Segment Start: Available records

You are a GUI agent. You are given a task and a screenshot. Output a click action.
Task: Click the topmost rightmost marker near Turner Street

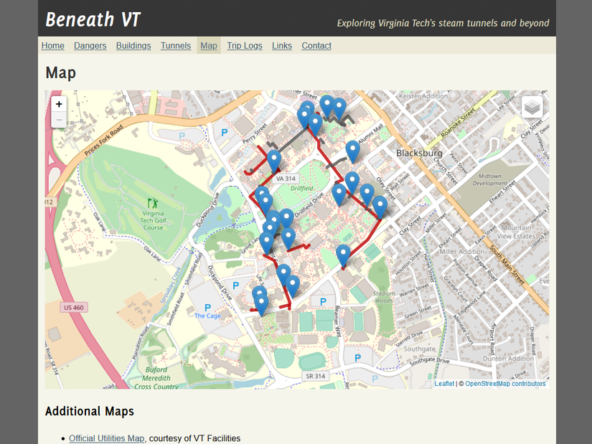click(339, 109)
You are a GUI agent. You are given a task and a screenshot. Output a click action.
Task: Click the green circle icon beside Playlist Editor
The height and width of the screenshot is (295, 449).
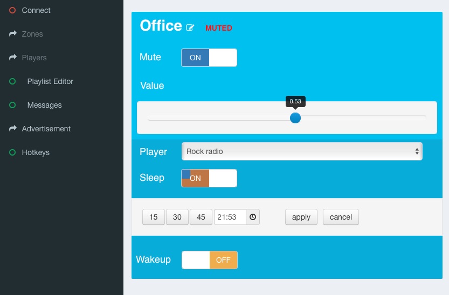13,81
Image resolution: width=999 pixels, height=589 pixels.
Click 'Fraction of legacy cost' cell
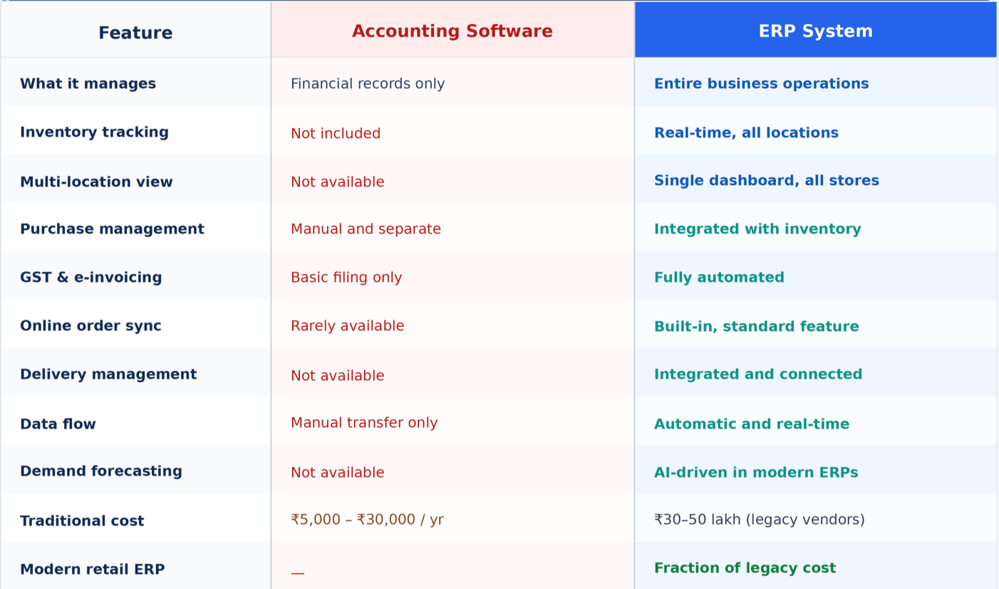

Segment End: Available records

**Work item**
Beginning with the line that contains "The height and", print exactly every line through the end of the records, both included. Omit the pictures.

**Response for this exercise**
The height and width of the screenshot is (295, 449).
13,81
Image resolution: width=999 pixels, height=589 pixels.
Click 'Fraction of legacy cost' cell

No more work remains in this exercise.